Do you know what the different foods you ingest perform in your body? Did you know that for every 2 hours we are awake, we need to sleep for an hour?

JESSICA MAWU-KOENYA BANSAH
JESSICA MAWU-KOENYA BANSAH

Secrets to Healthy Living: Part 1

We all keep wondering how to be fit and healthy? What does it even mean to be healthy?

Worry no more because we will highlight some important elements of healthy living. By the time you finish reading, you will appreciate the different kinds of food and their nutritive values, the importance of exercise and develop a new interest in sleep.

W.H.O defines health as a state of complete physical, mental, and social well-being of a person and not merely the absence of diseases. In other words, a healthy person is not only one who has no infirmities but a person with a sound mind.

The first and basic aspect of a healthy life is good nutrition. Nutrition is the process by which living organisms obtain food, hence, good nutrition will imply that organisms are able to obtain good food. Why do you even eat? I am certain your first thought and the answer was because you become hungry. Have you heard the saying that “a hungry man is an angry man”? This is because all living organisms need food as a source of energy to carry out life processes such as moving, talking, even breathing and beating of the heart. Hence, in the absence of food which is a basic necessity, our body and hormones rage against us and our surroundings. We do not only eat to satisfy our hunger, but we also eat because our body needs some essential substances found in food called food nutrients : carbohydrates,  proteins, fats and oils, vitamins, minerals to grow and survive.

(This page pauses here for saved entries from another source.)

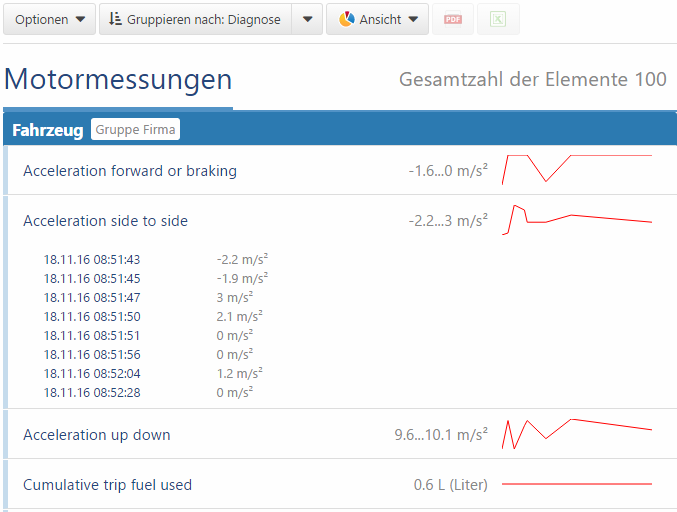The width and height of the screenshot is (677, 512).
Task: Select the 3 m/s² reading at 08:51:47
Action: (x=234, y=297)
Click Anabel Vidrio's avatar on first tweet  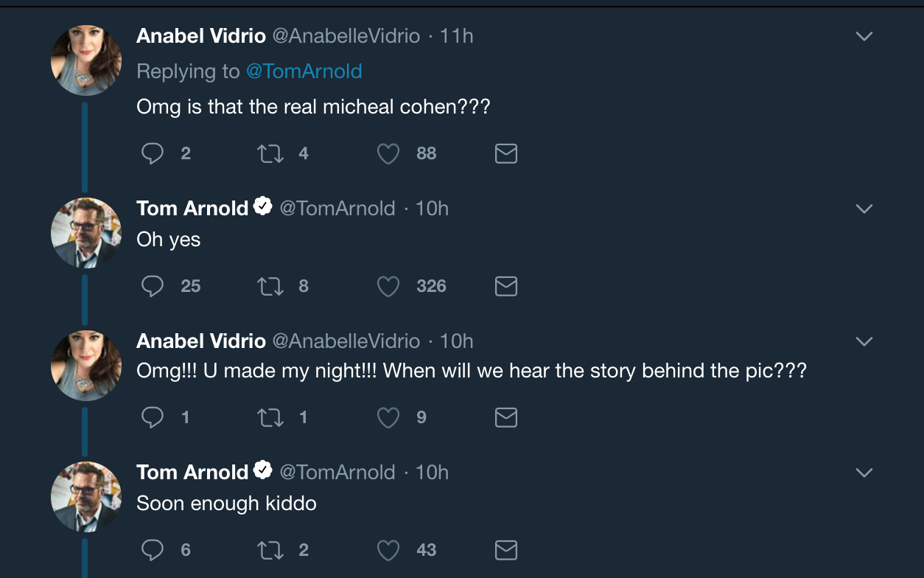coord(86,60)
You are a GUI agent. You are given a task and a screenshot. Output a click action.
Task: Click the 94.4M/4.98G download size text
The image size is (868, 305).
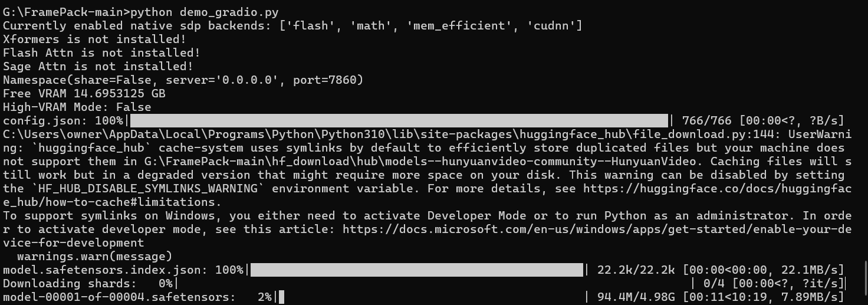click(x=637, y=297)
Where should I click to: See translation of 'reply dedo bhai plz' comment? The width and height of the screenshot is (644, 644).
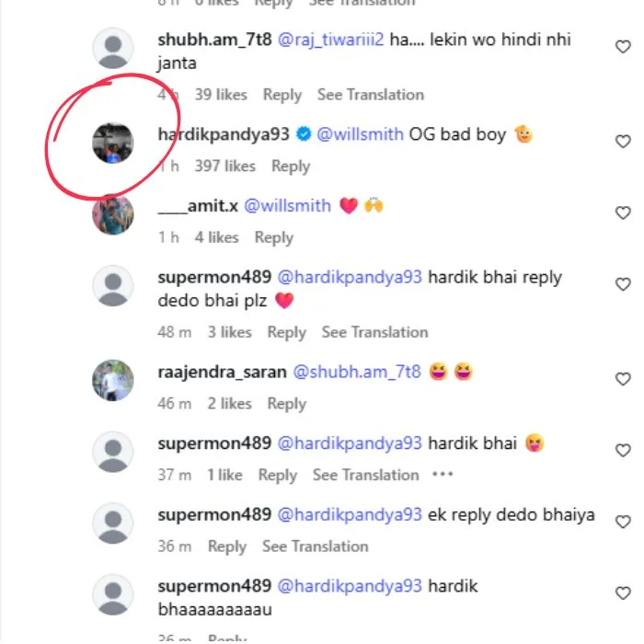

Nutritious foods aside from making you look healthy, help you to carry out your activities smoothly. This means that it is essential to know which food does what work in the body so that you can eat the right kinds of foods to stay healthy.

There are basically 3 groups of food depending on the composition and function in the body namely ;

1. Body-building foods.

2. Energy giving foods.

3. Protective foods.

Body-building foods are the protein we find in various foods sources. Animal sources of such foods include eggs, meat, milk, cheese, fish,  and plant food sources consists of the pulses(beans of all kind, such as Bambara beans, peas, soybeans, etc. others are groundnuts, cashew nuts, melon seeds(agushie)mushroom, dawadawa, wrewre, etc.). As the name suggests, Body-building foods are vital to build and repair body tissue. They are primarily responsible for the growth of your muscles, the hair on your head, the formation of nails and the growth of skin, etc. They can also fight viral and bacterial infections because the immune system powerhouses such as antibodies, and immune system cells rely on protein for their formation. Too little protein in the diet may lead to symptoms of weakness, fatigue, apathy, and poor immunity. People who require protein most include babies, toddlers, pregnant women, lactating mothers, adolescents and people recovering from sicknesses (these people have their body undergoing tissue differentiation, growth and repair). For instance, a lack of protein in pregnant women can lead to poor development of a fetus.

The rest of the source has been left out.